Eggs for breakfast. Turkey sandwich for lunch. Spaghetti for dinner.  

Short stories and novels tend to use the same structure over and over again: linear. Probably because linear stories make sense. The story starts somewhere, character A makes a mistake or changes their life or meets character B, and then conflict arises out of that change and, look, there’s the middle of the story, until finally the ending, where everything is either nicely resolved or wrapped up in a fiery death. Humans experience time linearly, so they write linearly as a default. And that works well for many stories, but the presence of a default implies the existence of an abnormal structure that has the potential to be, well, abnormal. Always using a linear structure is like eating the same thing every day. Eventually, you get sick of eating eggs each morning. 

Deciding to use a non-linear structure should not be taken as an open invitation to create a story structure that confuses the plot and character arcs. Those and other elements should still be preserved in the narrative. But it’s possible to start somewhere that isn’t quite the beginning. Maybe a particular story began a long time ago, and the main character is desperately trying to escape it. Or perhaps two, or more, stories are intertwined, fighting for presence in the structure before coming together. A story that jumps around in time creates intrigue and tension that compels readers to push on. 

The 1957 short story “Sonny’s Blues” by James Baldwin is a great example of non-linearity working to the benefit of a story. The story opens with the unnamed narrator finding news about his brother Sonny getting arrested for the selling and use of heroin, and, after jumping ahead a couple years to his release, the story moves to the past for a whopping twelve pages. There, the story lingers on a moment where both brothers are on the cusp of a new version of adulthood. The narrator has joined the army and is about to get married. Sonny, still a teenager in school, struggles to pin down his future. He wants to be a piano player, but the practicality of this dream begins to chase him down as he grows older.  

If the story had been linear, opening with the brothers when they were younger, the reader would be just as in the dark as the characters. However, since the story gives readers the information that Sonny has been arrested for drug use, it provides a different interpretation of the backstory that Baldwin shifts to, lending a darker tone to these early moments in the characters’ lives. One scene on page twelve, a conversation with the narrator and his mom about Sonny, is particularly harrowing knowing where Sonny is headed:  

“I want to talk to you about your brother,” she said, suddenly. “If anything happens to me he ain’t going to have nobody to look out for him.” 
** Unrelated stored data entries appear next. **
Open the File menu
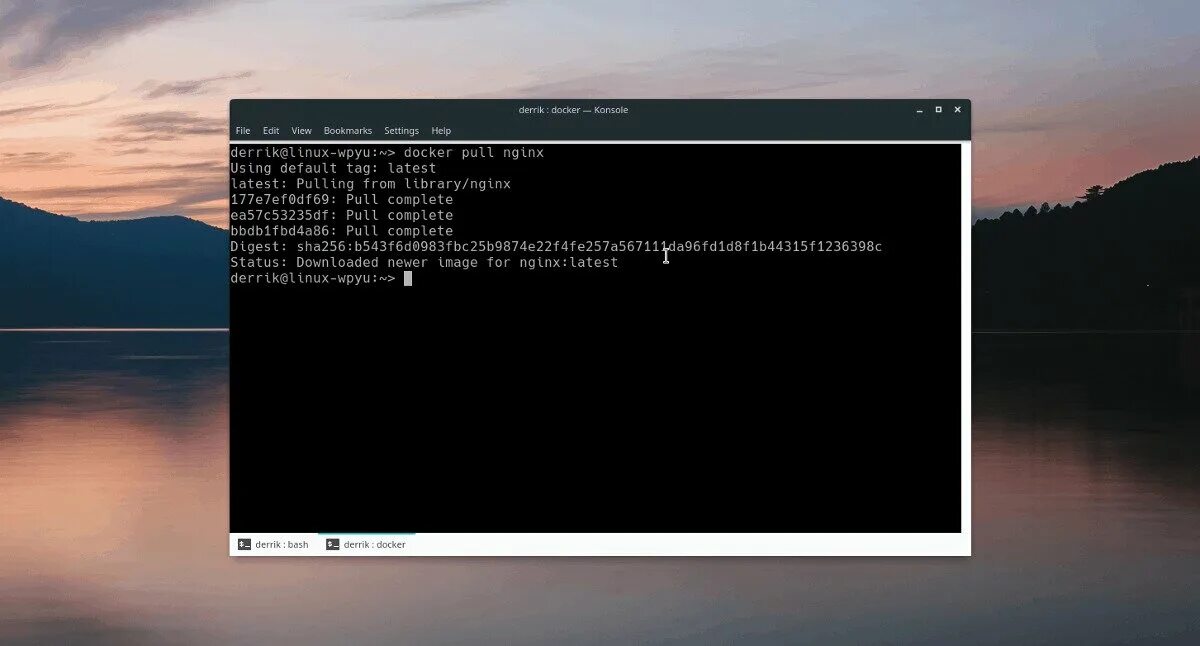 [x=242, y=130]
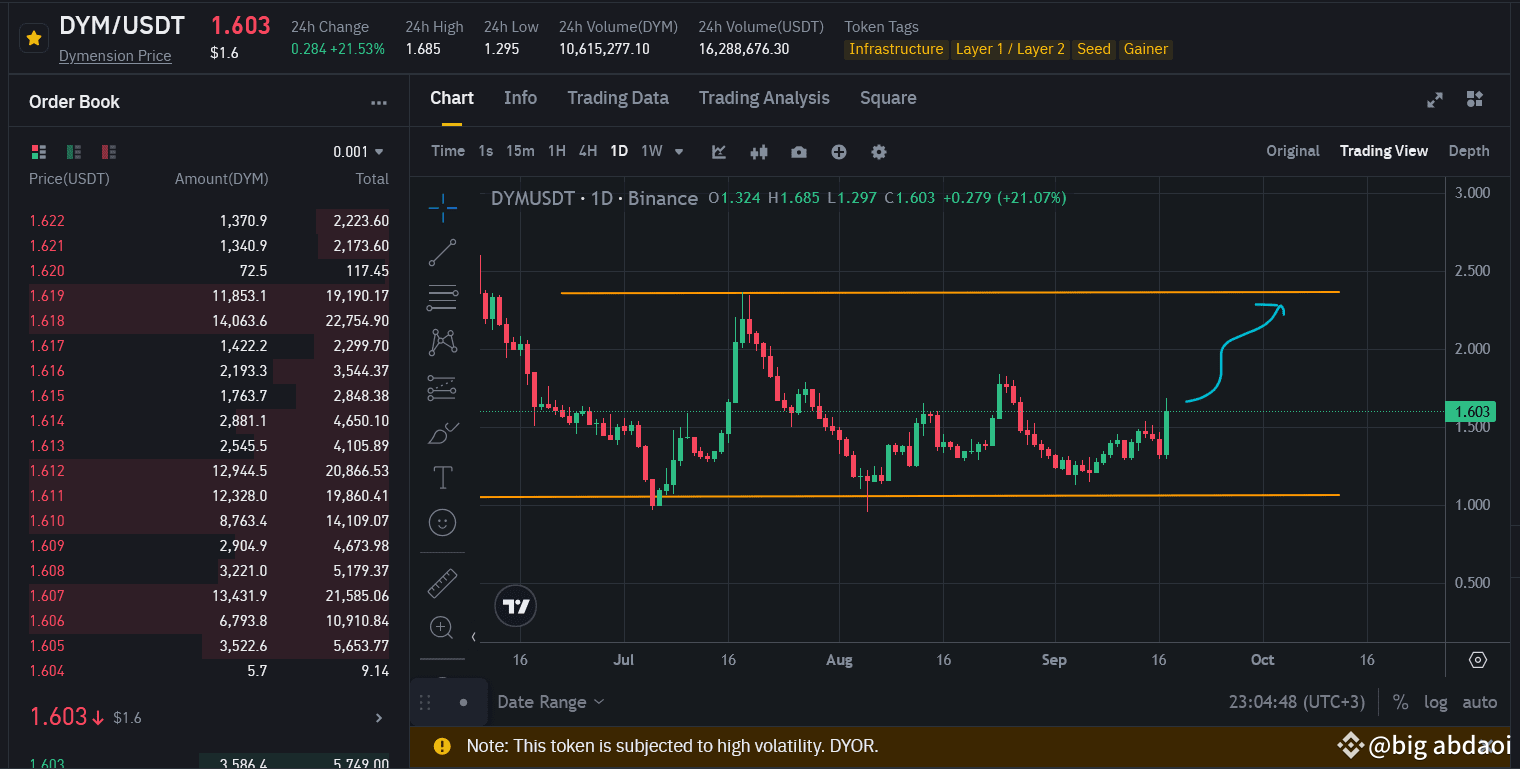Switch price axis to log scale

[1436, 702]
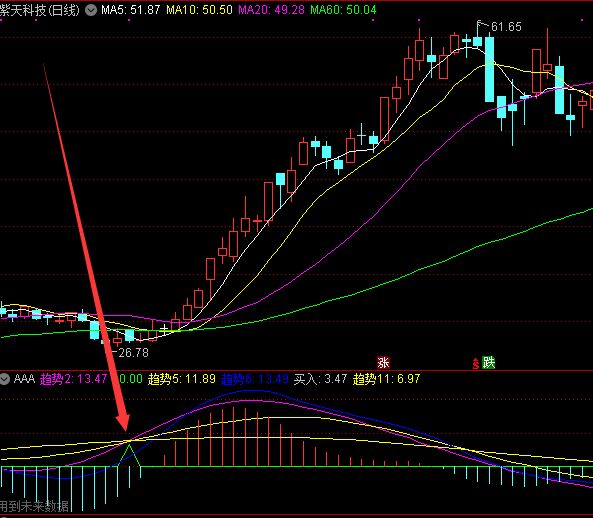Viewport: 593px width, 518px height.
Task: Click the 趋势2: 13.47 indicator label
Action: [73, 379]
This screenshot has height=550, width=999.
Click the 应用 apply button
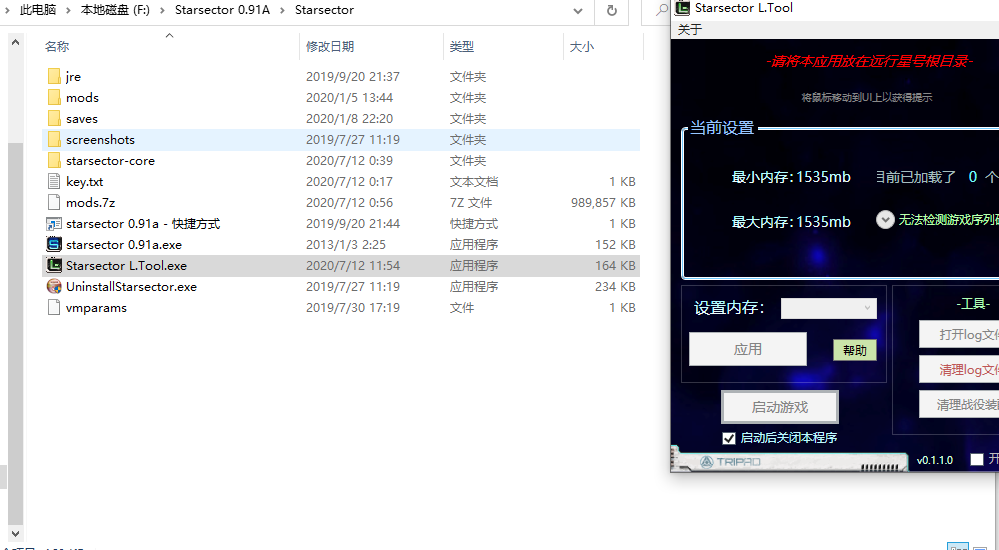tap(747, 349)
“Mama,” I said, “ain’t nothing going to happen to you or Sonny. Sonny’s all right. He’s a good boy and he’s got good sense.” 

“It ain’t a question of his being a good boy,” Mama said, “nor of his having good sense. It ain’t only the bad ones, nor yet the dumb ones that gets sucked under.” She stopped, looking at me. “Your Daddy once had a brother,” she said, and she smiled in a way that made me feel she was in pain. “You didn’t never know that, did you?” – “Sonny’s Blues” by James Baldwin

She goes on to tell him about how his dad’s brother was carelessly run over by a car full of white people, killing him and traumatizing his dad in a way that he never recovered from. Though time and history is linear, its effects against oppressed minority groups are often not. The past imposes itself onto people in the present. In creating a plot line that frequently jumps around in time, with his familial history pushing forward into the story’s present, Baldwin mirrors this non-linear aspect of history in the struggles Sonny and his brother face in 1950’s Harlem.  

Linear stories offer a neat narrative, where backstory might be added in through dialogue or a throwaway line to give any needed context to a character’s life. Done right, a non-linear plot line can be just as clean, and it grants writers freedom to give details as they see fit. To adapt the clutches of time to their own interests. To deviate from one of the most standardized elements of storytelling. So, please, enough with the eggs.